Tried the same for 100 records, it works fine and takes around 2 minutes.

This is part of my code:

        conn.setAutoCommit(false);
        stmt = conn.createStatement();
        stmt.setFetchSize(100);
        ResultSet rsSelect = stmt.executeQuery("select * from table");
        System.out.println("select done !");

        String queryInsert = "insert into table"
                +"(event_id,domain_userid,collector_tstamp,se_category,se_action,se_label,se_property)"
                +"values(?,?,?,?,?,?,?)";

        PreparedStatement preparedStatement = conn.prepareStatement(queryInsert);
        final int batchSize = 10000;
        int count = 0;
        System.out.println("about to go into loop !");


        while(rsSelect.next()){

            String event_id = rsSelect.getString("event_id");
            String domain_userid = rsSelect.getString("domain_userid");
            Timestamp collector_tstamp = rsSelect.getTimestamp("collector_tstamp");
            String se_category = rsSelect.getString("se_category");
            String se_action = rsSelect.getString("se_action");
            String se_label = rsSelect.getString("se_label");
            String se_property = rsSelect.getString("se_property");

            //some manipulations

            preparedStatement.setString(1, event_id);
            preparedStatement.setString(2, domain_userid);
            preparedStatement.setTimestamp(3, collector_tstamp);
            preparedStatement.setString(4, se_category);
            preparedStatement.setString(5, se_action);
            preparedStatement.setString(6, se_label);                        
            preparedStatement.setString(7, se_property);
            preparedStatement.addBatch(); 

            if(++count % batchSize == 0){
                preparedStatement.executeBatch();
                System.out.println("batch execution!");

            }               
        }
        System.out.println("out of loop");
        preparedStatement.executeBatch();
        preparedStatement.close();
        conn.commit();
        conn.close();   
Kumar Vivek
  • 11
  • 1
  • 5
  • http://stackoverflow.com/questions/6892105/bulk-insert-in-java-using-prepared-statements-batch-update – Pradeep Sep 24 '16 at 13:38
  • I have used bach insertion @Pradeep – Kumar Vivek Sep 24 '16 at 13:38
  • Use BULK INSERT - it is designed for exactly what you are asking and significantly increases the speed of inserts. Also, (just in case you really do have no indexes) you may also want to consider adding an indexes - some indexes (most an index one on the primary key) may improve the performance of inserts. The actual rate at which you should be able to insert records will depend on the exact data, the table structure and also on the hardware / configuration of the SQL server itself, so I can't really give you any numbers. – Pradeep Sep 24 '16 at 13:49
  • https://msdn.microsoft.com/en-us/library/ms188365.aspx – Pradeep Sep 24 '16 at 13:50
  • Can you do your manipulations in SQL? If so, you can insert into your target table the results of the select query directly. If doing manipulation in SQL is not an option, write the results of your manipulated data into a file in S3 and use the redshift COPY command. See http://docs.aws.amazon.com/redshift/latest/dg/t_Loading-data-from-S3.html and http://docs.aws.amazon.com/redshift/latest/dg/c_best-practices-bulk-inserts.html – DotThoughts Sep 26 '16 at 18:41

1 Answers1

0

I have had the same problem, taking too long to insert data from one redshift table to another redshift table (I used node.js). Initially it took me around 18 mins to insert 1 million records.

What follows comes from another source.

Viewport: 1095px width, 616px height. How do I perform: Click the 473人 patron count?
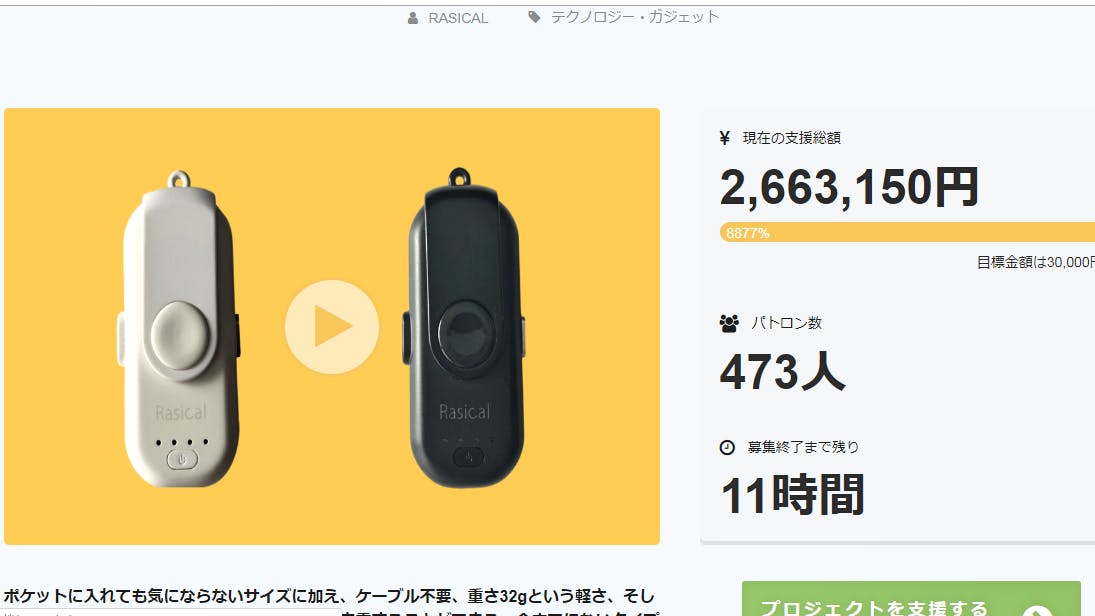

I figured the data in my table was not sorted according to the sort key(timestamp). It is imperative that your data is sorted according to sort key and use that sort key in your where predicate (If you have a where predicate).
Run vacuum table to 100 percent
to sort your data. After your manipulations make sure you order by your data according to your sort key.

After doing this, I was able to achieve unexpected results. 1 million record inserts in 3 secs.

Rahul Gupta
  • 1,744
  • 2
  • 17
  • 28